Molecular analysis of transcriptional transactivation by the androgen receptor.

Abstract

The physiological effects of steroid hormones are mediated through intracellular receptors that regulate transcription of hormone response element (HRE)-containing genes. Although the androgen receptor (AR) and the glucocorticoid receptor (GR) are coexpressed in many tissues and bind identical HREs, biological actions of each hormone are distinct. Elucidating the mechanisms by which AR and GR regulate transcription of their target genes is vital to understanding cell- and receptor-specific effects of steroid hormones. These receptor-specific effects were investigated using a system in which AR and GR differ in their abilities to activate transcription from the same reporter genes. To determine if the differential activity was due to inherent differences between AR and GR functional domains, the activities of AR/GR chimeric receptors were examined. Functional differences in the N-terminal modulatory domains and, to a lesser degree, the DNA binding domains, contributed to the differential transactivation. A panel of AR derivatives was constructed to examine the function of the N-terminal domain of this receptor. The AR modulatory domain contains a tract of glutamine residues encoded by the trinucleotide CAG. Expansion of this trinucleotide repeat is correlated with the incidence and severity of the degenerative neuromuscular syndrome Kennedy's disease. To investigate the relationship of this repeat to AR function, receptors that varied in the presence, position or size of the polyglutamine tract were constructed. Elimination of the tract resulted in elevated transactivation. Progressive expansion of the repeat caused a linear decrease in transcriptional activation. These results indicate the polyglutamine tract is inhibitory to AR transactivation function.

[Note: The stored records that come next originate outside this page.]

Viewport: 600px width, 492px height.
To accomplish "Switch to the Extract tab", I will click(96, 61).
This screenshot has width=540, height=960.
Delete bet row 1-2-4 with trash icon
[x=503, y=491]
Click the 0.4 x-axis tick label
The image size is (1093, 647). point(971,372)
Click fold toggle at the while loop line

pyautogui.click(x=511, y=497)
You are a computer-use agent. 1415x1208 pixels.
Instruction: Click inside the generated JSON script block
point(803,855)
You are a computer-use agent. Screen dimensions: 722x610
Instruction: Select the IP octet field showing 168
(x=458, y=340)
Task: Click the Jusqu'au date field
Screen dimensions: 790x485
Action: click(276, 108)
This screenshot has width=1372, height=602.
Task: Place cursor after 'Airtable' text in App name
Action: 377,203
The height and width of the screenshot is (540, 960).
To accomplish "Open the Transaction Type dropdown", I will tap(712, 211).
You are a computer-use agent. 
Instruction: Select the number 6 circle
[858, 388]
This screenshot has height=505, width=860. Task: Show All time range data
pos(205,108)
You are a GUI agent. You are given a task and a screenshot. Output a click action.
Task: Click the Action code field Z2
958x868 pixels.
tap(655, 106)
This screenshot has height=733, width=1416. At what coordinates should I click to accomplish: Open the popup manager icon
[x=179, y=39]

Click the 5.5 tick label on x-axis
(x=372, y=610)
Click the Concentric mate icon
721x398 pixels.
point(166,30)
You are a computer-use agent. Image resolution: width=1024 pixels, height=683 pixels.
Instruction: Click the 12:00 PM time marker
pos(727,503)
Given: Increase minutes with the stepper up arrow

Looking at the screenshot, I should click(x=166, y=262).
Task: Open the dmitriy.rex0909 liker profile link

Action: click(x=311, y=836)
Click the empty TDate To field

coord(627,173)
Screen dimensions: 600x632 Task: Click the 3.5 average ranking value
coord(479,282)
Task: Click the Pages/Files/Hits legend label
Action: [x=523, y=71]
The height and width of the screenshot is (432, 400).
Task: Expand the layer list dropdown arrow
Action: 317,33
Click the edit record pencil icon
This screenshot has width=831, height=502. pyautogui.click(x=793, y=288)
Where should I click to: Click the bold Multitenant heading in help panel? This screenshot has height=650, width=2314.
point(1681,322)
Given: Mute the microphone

Further analysis of the AR modulatory domain revealed two regions are necessary for maximal transactivation. Secondary structure prediction and site-directed mutagenesis of one region suggest a ten residue acidic amphipathic α-helix is critical for activity. The second region may be a member of the proline-rich class of activation domains. Together, these two regions may form an interaction surface that contacts a limiting factor(s) required for activated transcription. Receptor-selective interactions with promoter- or cell-specific auxiliary factors could control the specificity of steroid-regulated gene networks.